I would probably take her on leash, slowly up the stairs at night, then back down in the morning but no running up & down for the 7 days. I don't remember what we did with Maggie, we slept upstairs but her crate was down. She needed to go down a flight of steps to get to our yard though.


----------



## iamswiss (Aug 6, 2009)

I probably will try to take her upstairs and downstairs with the leash. Last night she climbed up on the guest bed which is lower and she slept with me. It's not that I mind having her with me, but I don't think it is an option in our bedroom upstairs... she really took a lot of space.

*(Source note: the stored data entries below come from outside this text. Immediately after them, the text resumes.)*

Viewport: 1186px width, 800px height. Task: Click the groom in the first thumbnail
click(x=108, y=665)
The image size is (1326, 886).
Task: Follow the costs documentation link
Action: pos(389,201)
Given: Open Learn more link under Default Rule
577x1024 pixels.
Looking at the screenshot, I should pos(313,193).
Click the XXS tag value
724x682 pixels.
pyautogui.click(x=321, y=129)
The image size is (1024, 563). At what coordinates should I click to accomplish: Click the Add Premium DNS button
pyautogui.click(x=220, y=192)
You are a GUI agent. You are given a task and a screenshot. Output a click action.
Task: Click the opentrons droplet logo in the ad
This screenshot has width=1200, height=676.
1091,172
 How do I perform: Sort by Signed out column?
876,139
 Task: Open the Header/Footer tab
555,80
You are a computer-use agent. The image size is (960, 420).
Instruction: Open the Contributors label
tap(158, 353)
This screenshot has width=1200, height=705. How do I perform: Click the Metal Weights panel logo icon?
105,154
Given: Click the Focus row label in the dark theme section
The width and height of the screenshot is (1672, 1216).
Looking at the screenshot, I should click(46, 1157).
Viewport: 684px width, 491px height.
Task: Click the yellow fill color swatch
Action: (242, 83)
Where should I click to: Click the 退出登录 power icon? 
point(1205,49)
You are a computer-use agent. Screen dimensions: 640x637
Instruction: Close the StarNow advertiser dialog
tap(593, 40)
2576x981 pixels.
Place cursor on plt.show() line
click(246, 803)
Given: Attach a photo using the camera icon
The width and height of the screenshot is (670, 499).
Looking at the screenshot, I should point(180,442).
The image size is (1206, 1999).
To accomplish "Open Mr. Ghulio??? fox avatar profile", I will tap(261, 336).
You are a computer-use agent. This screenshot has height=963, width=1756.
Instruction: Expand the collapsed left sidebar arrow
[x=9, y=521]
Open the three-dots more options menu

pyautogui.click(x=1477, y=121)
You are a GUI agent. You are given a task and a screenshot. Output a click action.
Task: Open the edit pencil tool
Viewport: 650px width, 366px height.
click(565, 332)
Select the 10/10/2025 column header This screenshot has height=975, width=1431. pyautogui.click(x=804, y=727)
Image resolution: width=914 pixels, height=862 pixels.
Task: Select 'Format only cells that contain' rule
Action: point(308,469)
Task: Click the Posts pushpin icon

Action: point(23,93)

How soon did you go on walks and for how long or far?


----------



## honeysmum (Dec 4, 2007)

Why cant Bailey go up and down stairs after her spay is it that it might stretch her stitches, am sorry cant be any help as I had Honey spayed by keyhole surgery and she was back to normal next day just couldn't swim for a week. but wanted to bump up for more advice for you.


----------



## iamswiss (Aug 6, 2009)

This was the vet recommendations, so that's why I assumed she needs to avoid stairs. We have approx. 18 steps in our stairs and sometimes and sometime she runs down the last 10.
She's already very active, so I guess she's not much in pain anymore.

Also wondering for how long I can walk her in the beginning, I don't want to overdo it for her. Usually I walk her like 45-60 minutes once or twice a day - Slow walk with my son in the stroller.


----------